Une représentation sacrée

Publié le 15-08-2021

de Davide Bracco


(suite du Nouveau Projet de mars)


Au fil des années, le tableau reprend sa place dans l'imaginaire et dans la réflexion dans la sphère des sciences humaines tout d'abord en raison de sa modernité en traitant d'un thème du XXe siècle tel que celui de la mort de Dieu et son scandale qui tente et désoriente.
L'écrivain psychanalyste Julia Kristeva dans un essai de 1986 (Black Sun) souligne la solitude et l'isolement du Christ dans la peinture où « Holbein laisse le cadavre étrangement seul. Et c'est peut-être cet isolement - un fait de composition - qui donne au tableau la plus grande charge mélancolique, plus que le dessin et le coloriage ne le font [...] ce réalisme atroce par sa parcimonie même est accentué au maximum par la composition et position du tableau : seul un corps allongé placé au-dessus des spectateurs et séparé d'eux. Séparé de nous par la base, mais sans aucune ligne de fuite vers le ciel car le plafond de la niche se profile bas, le Christ d'Holbein est un mort inaccessible, loin, mais sans au-delà ».
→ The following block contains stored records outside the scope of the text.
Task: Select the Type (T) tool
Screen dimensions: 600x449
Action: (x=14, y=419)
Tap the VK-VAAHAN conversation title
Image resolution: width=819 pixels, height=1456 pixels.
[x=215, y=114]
Mais Kristeva est aussi choquée par le mystère du tableau et de son créateur qui pourrait aussi vouloir nous inviter à considérer « le tombeau du Christ comme un tombeau vivant, à participer à la mort représentée et à l'inclure dans notre vie pour la rendre vivante ». L'effet des yeux et de la bouche ouverts du Christ a été décrit par le critique d'art Michel Onfray comme affirmant que « le spectateur voit le Christ qu'il voit : il peut aussi penser à ce que la mort lui réserve, puisque le Christ regarde le paradis, tandis que son âme est déjà là. Mais personne n'a pris la peine de fermer la bouche et les yeux sur l'homme-Christ. Ou plutôt Holbein veut nous dire que, même dans la mort, le Christ nous voit et nous parle ».
Au terme d'une enquête pourtant jamais vraiment conclue et témoignant de la forte capacité évocatrice de ce tableau, le pape François dans l'encyclique de 2013 Lumen fidei fait référence à Holbein à travers la citation du roman de Dostoïevski. Dans la dureté et la crudité de la représentation de la mort, la foi se renforce par rapport à l'amour de l'homme manifesté par Jésus-Christ.

Ainsi au point 16 : « La plus grande preuve de la fiabilité de l'amour du Christ se trouve dans sa mort pour l'homme. Si donner sa vie pour des amis est la plus grande preuve d'amour (cf. Jn 15,13), Jésus a offert sa vie pour tous, même pour ceux qui étaient ennemis, pour transformer le cœur. C'est pourquoi les évangélistes ont placé dans l'heure de la Croix le moment culminant du regard de la foi, car à cette heure resplendit la hauteur et la largeur de l'amour divin. Saint Jean déposera ici son témoignage solennel quand, avec la Mère de Jésus, il contempla celui qu'ils transpercèrent (cf. Jn 19, 37) : « Celui qui a vu rend témoignage et son témoignage est vrai ; il sait qu'il dit la vérité, afin que vous aussi vous croyiez " (Jn 19:35). FM Dostoïevski, dans son ouvrage L'Idiot, fait le protagoniste dit, le prince Mychkine, à la vue de la peinture du Christ mort dans la tombe, par Hans Holbein le Jeune : "Cette peinture pourrait aussi faire perdre la foi à quelqu'un". En fait, le tableau représente, de manière très crue, les effets destructeurs de la mort sur le corps du Christ. Et pourtant, c'est précisément dans la contemplation de la mort de Jésus que la foi se fortifie et reçoit une lumière éblouissante, lorsqu'elle se révèle comme foi en son amour inébranlable pour nous, capable d'entrer dans la mort pour nous sauver. En cet amour, qui ne s'est pas retiré de la mort pour montrer combien il m'aime, il est possible de croire ; sa totalité surmonte tout soupçon et nous permet de nous confier pleinement au Christ ».